Марека (сборник) - страница 3
– Все! Едем, едем! Автобус уже внизу. – И квартира приходит в движение.
Тетя Сима уже несет очередного глиняного поросенка с голубыми незабудками на боках. Сейчас он грохнется о мраморный телефонный столик и рассыплется собранной за год мелочью.
На деревенском кладбище, где прабабушка похоронена, а теперь и дед Илья лежит, маленькая Марека сыпала пшено на могилки и вместе со всеми тихонько шептала: «Птички Божьи, налетайте, бабушку нашу вспоминайте, дедушку нашего вспоминайте».
А на дорожку, ведущую к склепу и на каменное надгробье Моисея, исписанное сплошь иероглифами, молча бросали монеты. Может, это они так долги отдают? Интересно, прилетает ли кто-нибудь на эти денежки и что вспоминает?…
Каждый, выходя из квартиры, берет горстку монет – и вниз, к автобусу.
– Ну что, пошли? – Шурик уже засунул мелочь в карман.
– Мне переодеться надо. Я быстро. Иди, я догоню. – Не дожидаясь ответа, Марека берет сумку и тащит ее в гостиную. Сейчас уйдет Шурик и в квартире никого не останется. Только бы духу хватило. Сидят они все в автобусе, ждут, нервничают, переглядываются и вдруг – БАЦ! А потом и к деду Моисею поедем потихоньку, не торопясь. Марека остановилась перед портретом. То ли свет так падает, то ли догадался обо всем: суров слишком, даже брови нахмурил. Зря ты так, пожил бы в моей шкуре хоть немножко. Тебе же веселее будет. Я с тобой давно встретиться хочу, очень о многом поговорить надо. Интересно, как мы там будем разговаривать…
– Я внизу буду ждать. Дверью не забудь хлопнуть. – Голос Саши затих.
В квартире никого, она одна. Марека снимает носки и босиком идет в коридор, за монетами. Много оставили, на две руки хватило. Осколок глиняного поросенка впивается в ногу. Как не вовремя! Хотя все равно. Медленно идет обратно, в комнату. От портрета отвернулась, чтобы глаз его не видеть. Окно открыто настежь, а ветра нет. Тихо-тихо стало, слышно, как в ушах и в горле сердце бухает.

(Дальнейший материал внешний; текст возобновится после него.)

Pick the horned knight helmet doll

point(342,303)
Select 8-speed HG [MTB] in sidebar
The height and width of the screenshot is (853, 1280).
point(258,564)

Сашу начинает тошнить, как будто он не в лифте спускается, а падает с бешеной скоростью в бездонный колодец. Автобуса уже нет во дворе, выехал на улицу, смотрит выжидающе всеми окнами. Строже всех, конечно, мать. Она даже не смотрит, а демонстративно показывает свой недовольный профиль. «Уехать им всем надо! Времени совсем нет», – проносится в голове.
– Уезжайте!! Я документы забыл! Мы на машине догоним.
В открытое окно высовывается кудрявая голова Майки.
– Зачем так кричишь и зачем документы? Поторопи ее, и приезжайте. Там тоже люди ждут. Отправляемся, они своим ходом, – это внутрь автобуса.
Мать даже не повернулась в его сторону.
Саша метнулся обратно во двор. Из-под крыши вылетали и со звоном падали на асфальт монеты. Так не бегают по лестнице, какая-то сила приподнимала и стремительно несла вверх. С разбегу толкнул дверь плечом – открыто. На полу в коридоре кровь, красные следы ведут в комнату, к окну, подоконник тоже весь в крови.
– Машка!! Сто-о-о-й!!
Она уже расправила руки и наклонилась вперед. Саша успел схватить ее в охапку и вместе с ней с размаху упал на пол. Она вдруг закричала, задрожала, начала извиваться, а он крепко вцепился в нее руками и ногами. Во рту, между плотно сжатыми зубами, тоже была вырывающаяся Машка – вернее, ее рубашка.
Глава 2
Сидя на полу, Саша баюкал на руках всхлипывающую Мареку. Несчастная девочка! Как же она жила все это время! Ольга тогда решила родить ребёнка, несмотря ни на что. Ведь знала, что я не могу на ней жениться. Ни по возрасту, никак. Смелый шаг. Для этих северных людей с их укладом до сих пор не то что дети, а внебрачная связь – страшный грех и клеймо на всю жизнь. Если бы хоть заикнулась, что в такой ситуации оказалась! Для нас-то взять в семью караимского ребенка – обычное дело, такое даже на моей памяти не раз было. Хорошие дети вырастали, разумные, веселые и вполне довольные жизнью. Да вон хоть Майка! Правда, Майкина мать никакой тайны из своей беременности делать не собиралась, заявила сразу, видно, знала, что для Аркадия это важно. Все чин чином прошло, спокойно, культурно. Аркадий с Ханой до сих пор не нарадуются на свою девочку. Мама Света приезжает изредка и тоже вроде на жизнь не жалуется.